Have asked for guidance from GP and Warfarin Clinic about exercise and whether it's OK to keep at it although breathless & uncomfortable ..but given no assurance it's ok to walk through the pain! I swim now and again but so miss being able to walk without planning if I can manage the route that may have even a small incline.
Guess this happens with AF and mild tricuspul regurgitation..and advancing years?
I have exercised all my life. It was therefore a real blow when I got progressively dibilated through my AF. There's a Catch 22 here. Lose weight is the advice, can't breathe is my response, and cannot walk up a flight of stairs. I was 57. In order to lose weight, you need to exercise, and eat less. However, as we got my rate and BP back to normal, through large quantities of drugs, I gradually started upping my daily exercise regime. Strangely, the more I began to exercise again, the easier it got. Strange one though. I can go out and cycle for 20 miles, but I can still get breathless walking up a slight gradient. Bizarre. The overriding message I would like to give is that this condition is so individual specific, your symptoms, your medication, your pathway, that you really have to take a look at what fits for you. There is a bit of trial and error involved, and I would suggest, a medic who is really on your side, and 'gets it'........

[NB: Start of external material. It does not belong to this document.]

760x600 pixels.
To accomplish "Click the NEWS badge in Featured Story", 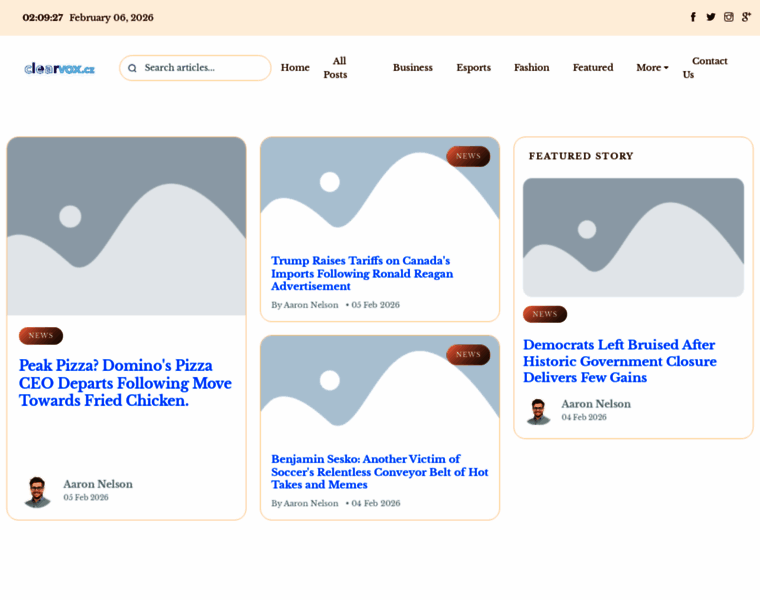I will pos(545,314).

I found AF very debilitating in the early days. Absolutely shattered and always feeling unwell in strange ways. I can only say, for me it got better year by year and after 11 years, now in permanent AF, I hardly notice the condition even being on various drugs including warfarin. Stay positive, hard though that may be and keep the faith.
Amiodarone with a view to Cardioversion?? Sounds a bit over the top. Warfarin with a view to Cardioversion, yes.

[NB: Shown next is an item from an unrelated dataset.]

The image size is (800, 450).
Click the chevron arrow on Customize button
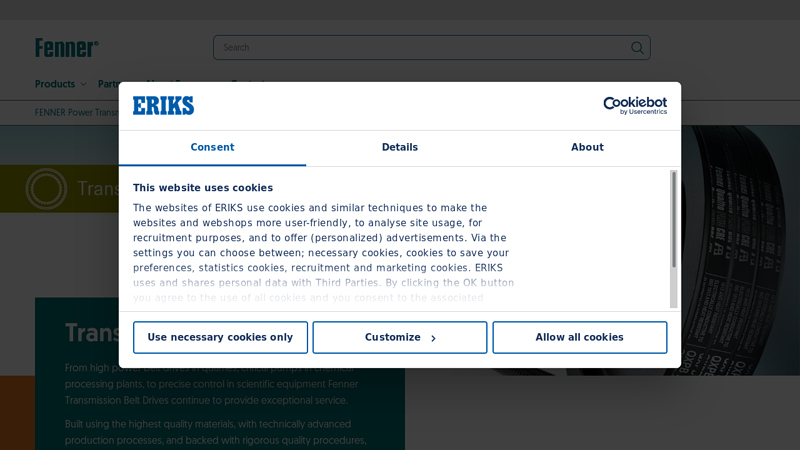click(433, 338)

Sounds like they should be considering an ablation.
I was told two years ago by a registrar that having had side effects from Amiodarone previously that Bisporolol would be enough to tide me over until my cardioversion. He neglected to put me on the Cardioversion waiting list and my next appointment was with a very young assistant/trainee? registrar who said that I could not have a cardioversion unless I had been on Amiodarone for two months. It left me with little option.
The consultation had been so bad and she had made so many obvious errors in her letter to my GP that he wrote to her. I had a letter from her saying that she would discuss them at my next appointment. She was long gone by then to her next training position.
I have since found out my cardioversion is for July, so it is worth pursuing. If you are unable to tolerate the drugs they can do a ablate & pace
Yes sometimes cardiologists and EPs do recommend Amiodarone on a short term basis since it increases the chance of a person staying in NSR. This is not that common just for a cardioversion but si more common in conjunction with an ablation (and quite a few people, like me, had a cardioversion immediately after their ablation).
However if the EP is only checking that a person is capable of returning to NSR as the precursor to an ablation then that is less likely.
Calli111. In reply to you i have found out this morning that i am on the list for cardioversion but no one is saying how far down. Will take this up with my GP next Tuesday and the EP Dr Griffiths next month.